Lenguas extranjeras: Gracias al álbum Panini del mundial, que es multilenguaje, aprendí las palabras básicas de los idiomas más importantes del mundo - jogo, gioco, spiel, game, jeu - y parte de la estructura gramatical. Igualmente que los apellidas georgianos suelen terminar en -adze, los noruegos en -sen, los rumanos en -escu, los búlgaron en -ov, y que muchos holandeses empiezan con Van-.

Geografía y Geopolítica: Gracias a mi interés por los partidos de las eliminatorias y las ligas de otros continentes, logré memorizar más fácil los nombres de todos los países del mundo, y localizar en ellos un gran número de ciudades. También pude reconocer a través del fútbol las tensiones políticas que hicieron que algunos países cambiaran de nombre, y que aparecieran nuevos: Yugoslavia, Serbia y Montenegro, y luego Serbia por un lado y Montenegro por el otro.

Historia: Gran parte de las anécdotas de la historia de este deporte están relacionadas con coyunturas políticas, sociales y económicas importantes. Aprendí por ejemplo del nazismo y del terremoto de Chile del 60.
+ Cultura General: Gracias a los patrocinios en la camiseta de los equipos y en las vallas de los estadios aprendí nombres de empresas, servicios y productos de todo el mundo.

Por otro lado, me ayudó a crear un vínculo muy especial con mi hermano, y con algunos amigos en la secundaria, con los cuales pese a hablar de fútbol todo el tiempo en el salón, sacábamos las mejores notas.

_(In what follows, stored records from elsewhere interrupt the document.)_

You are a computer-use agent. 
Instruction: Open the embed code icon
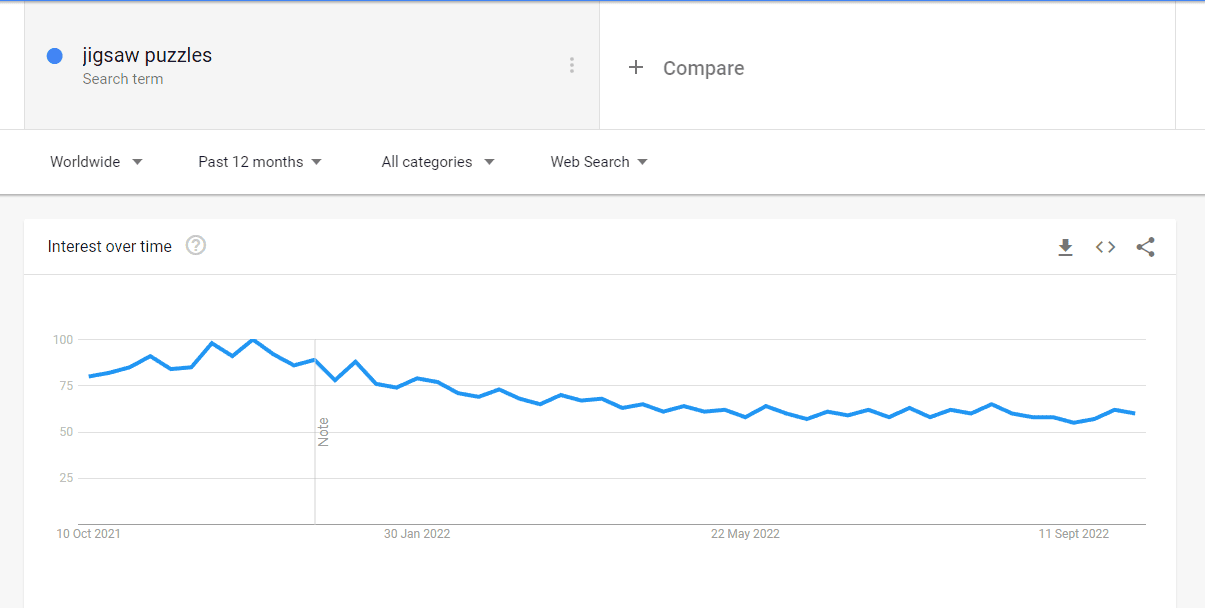click(1105, 247)
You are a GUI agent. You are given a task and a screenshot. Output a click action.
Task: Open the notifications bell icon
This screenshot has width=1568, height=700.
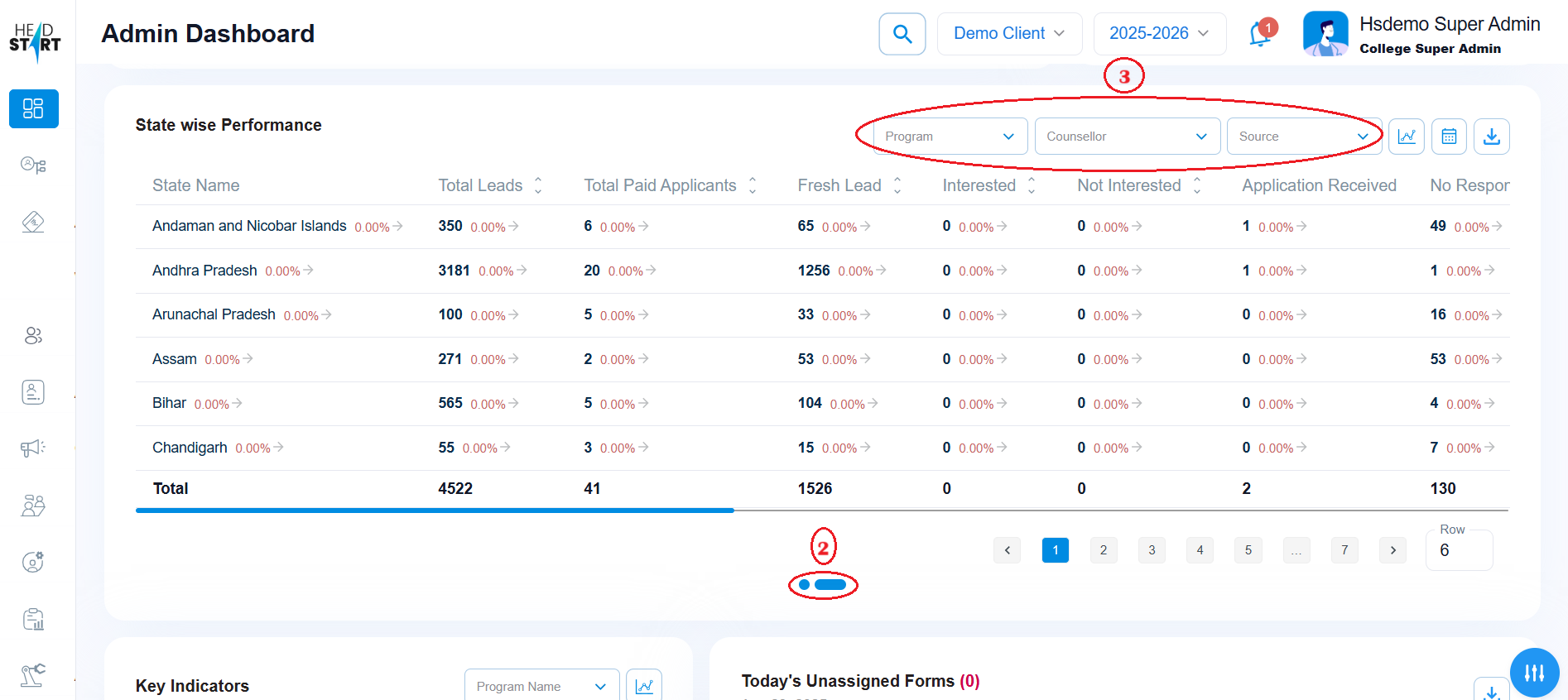click(1259, 35)

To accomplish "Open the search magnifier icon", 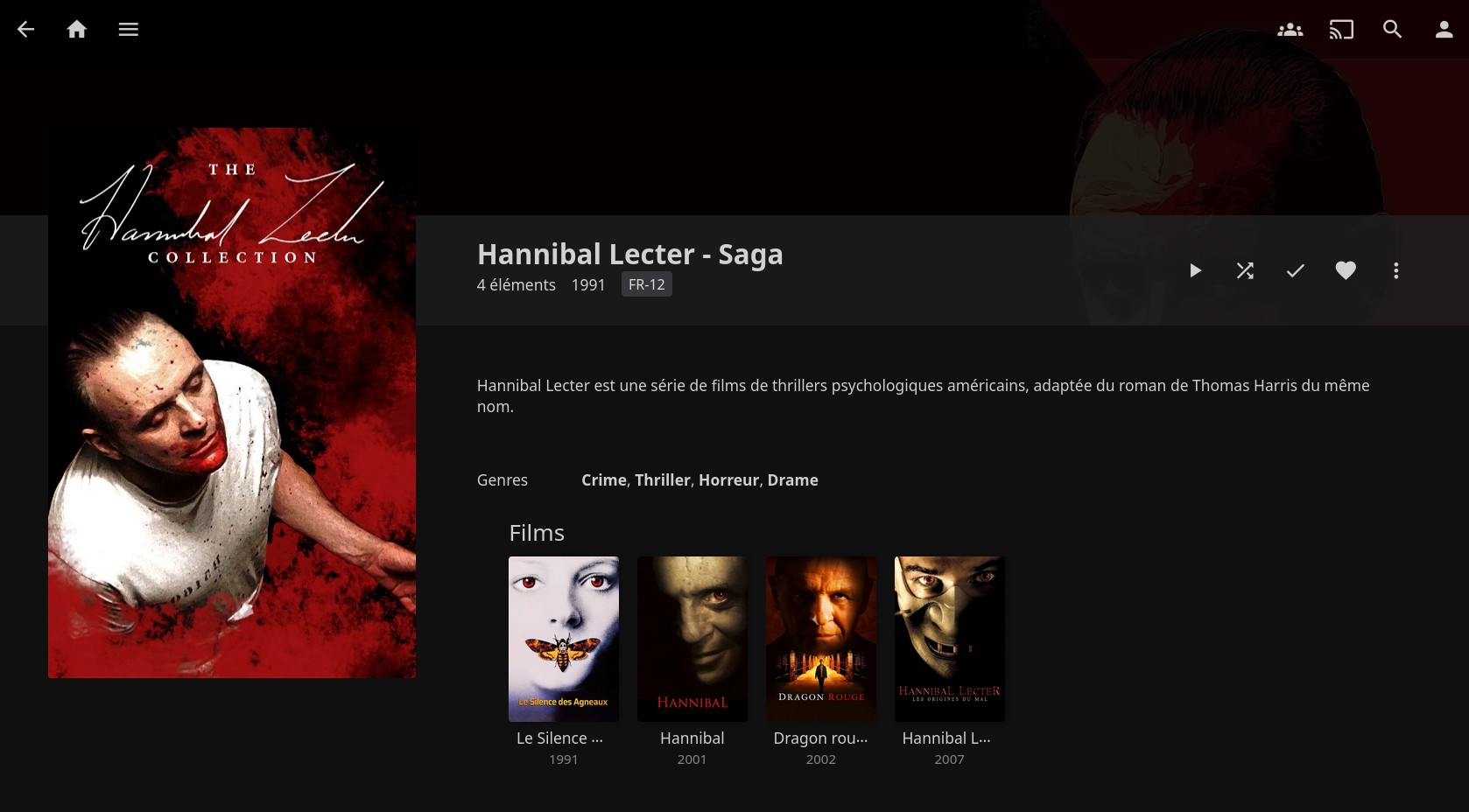I will [x=1392, y=30].
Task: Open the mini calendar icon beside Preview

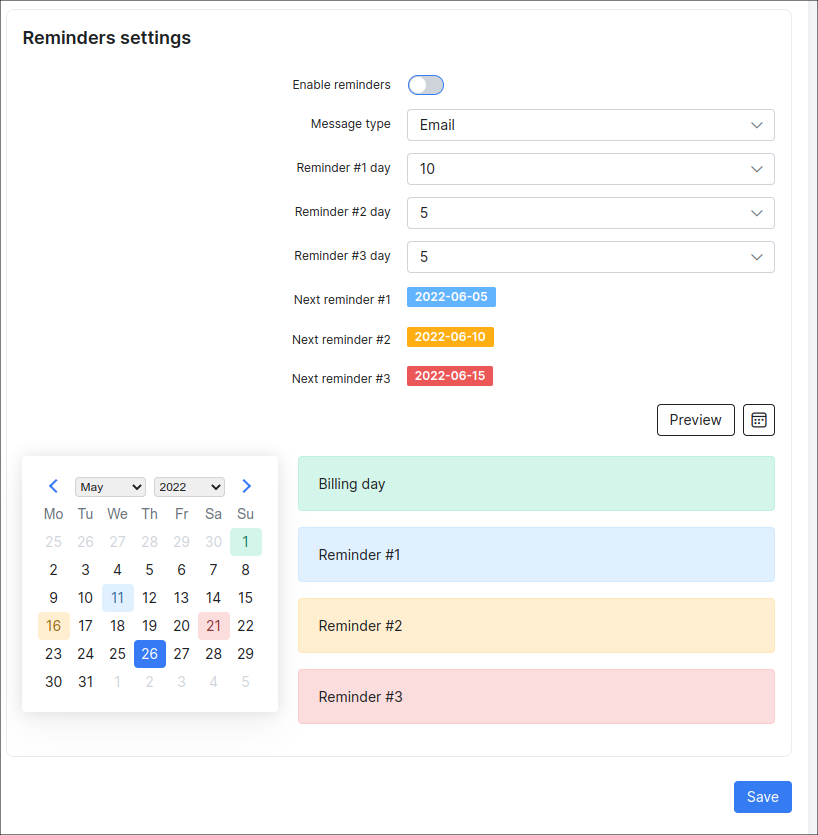Action: (759, 420)

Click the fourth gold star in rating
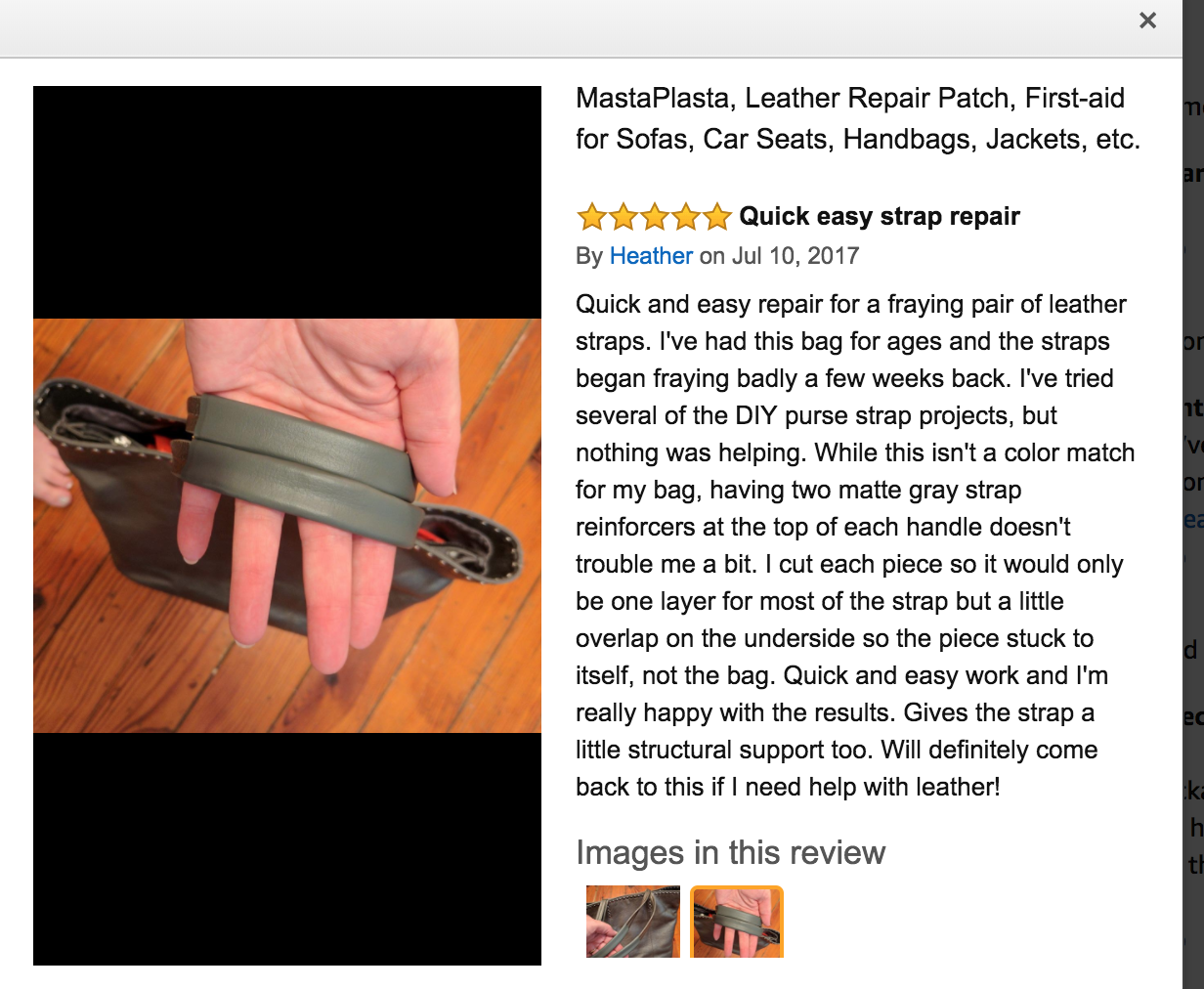point(685,216)
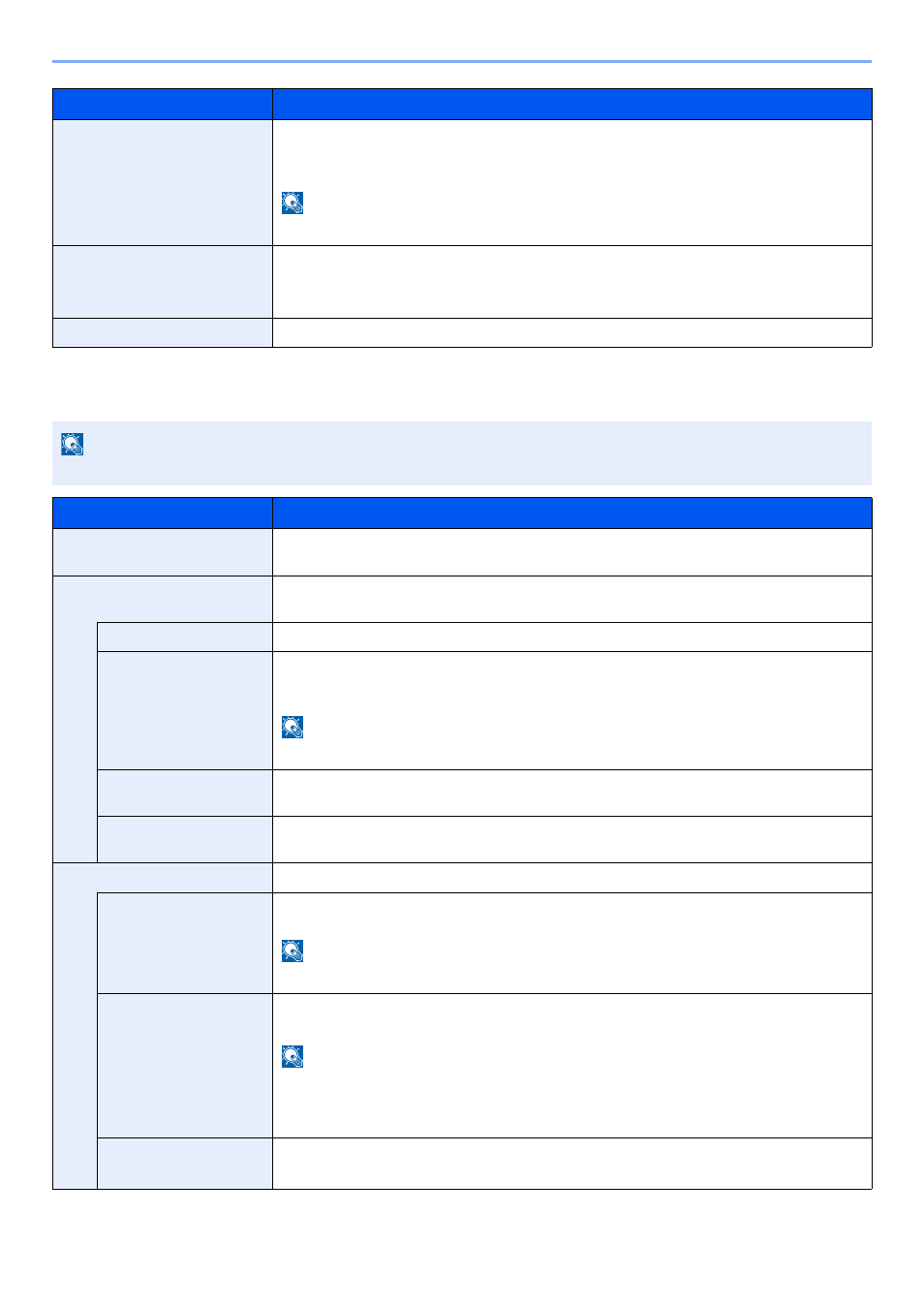Select the wide right header cell of the top table
Screen dimensions: 924x1308
(572, 105)
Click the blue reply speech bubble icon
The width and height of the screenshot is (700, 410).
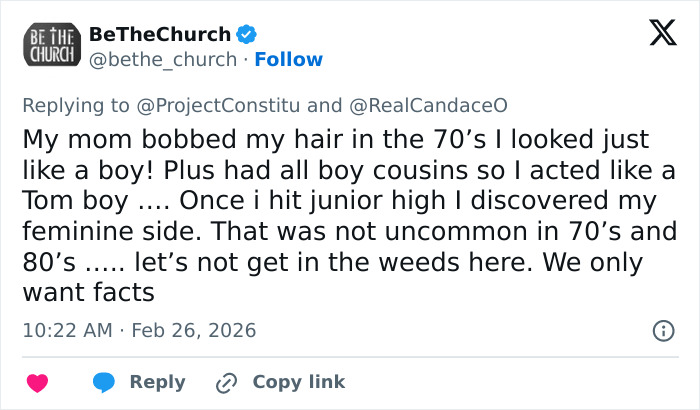[104, 382]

Son el entorno cultural y las inquietudes propias de cada persona las que dicen hasta que punto seguir un espectáculo deportivo puede ser enriquecedor o no. Si los valores en su casa son la violencia, y la brutalidad, y no existe interés en la lectura, la música, el medio ambiente, la espiritualidad, o lo que sea, lo más probable es que aproveche el evento deportivo para hacerle daño al prójimo, o dejarse hundir en el frenesí destructivo de la gloria o miseria baratas provocadas por el triunfo o la derrota de una empresa de fútbol. Perder todo su dinero en una apuesta de fútbol, suicidarse por la perdida de una final o matar al seguidor de otro equipo, son resultados extrínsecos a la esencia del juego. 

Entiéndase, el fútbol no tiene la culpa de que la vida de las personas sea vacía, superficial, poco creativa. Hay algo más fuerte que los lleva a ser así. Simplemente necesitan un entretenedor fácil para pasar sus días. Si no fuera el fútbol, sería otra cosa. El fútbol sí tiene una dimensión intelectual, artística* y hasta política (o si no creen, vean la historia de St. Pauli), solo que los prejuicios o el total desconocimiento pueden hacerla invisible.






Nota: Esta entrada fue revisada el día 20 de julio de 2013 para corregir algunos errores de estilo e incluir dos referentes que apoyen la última parte. Un argumento en favor del sentido político del fútbol, la historia del FC St. Pauli, y uno en favor del sentido artístico, la película Zidane: A 21st Century Portrait, musicalizada por Mogwaï, y que si bien no llega a ser una obra cinematográfica del todo entretenida o relevante, nos muestra el fútbol de una forma atípica.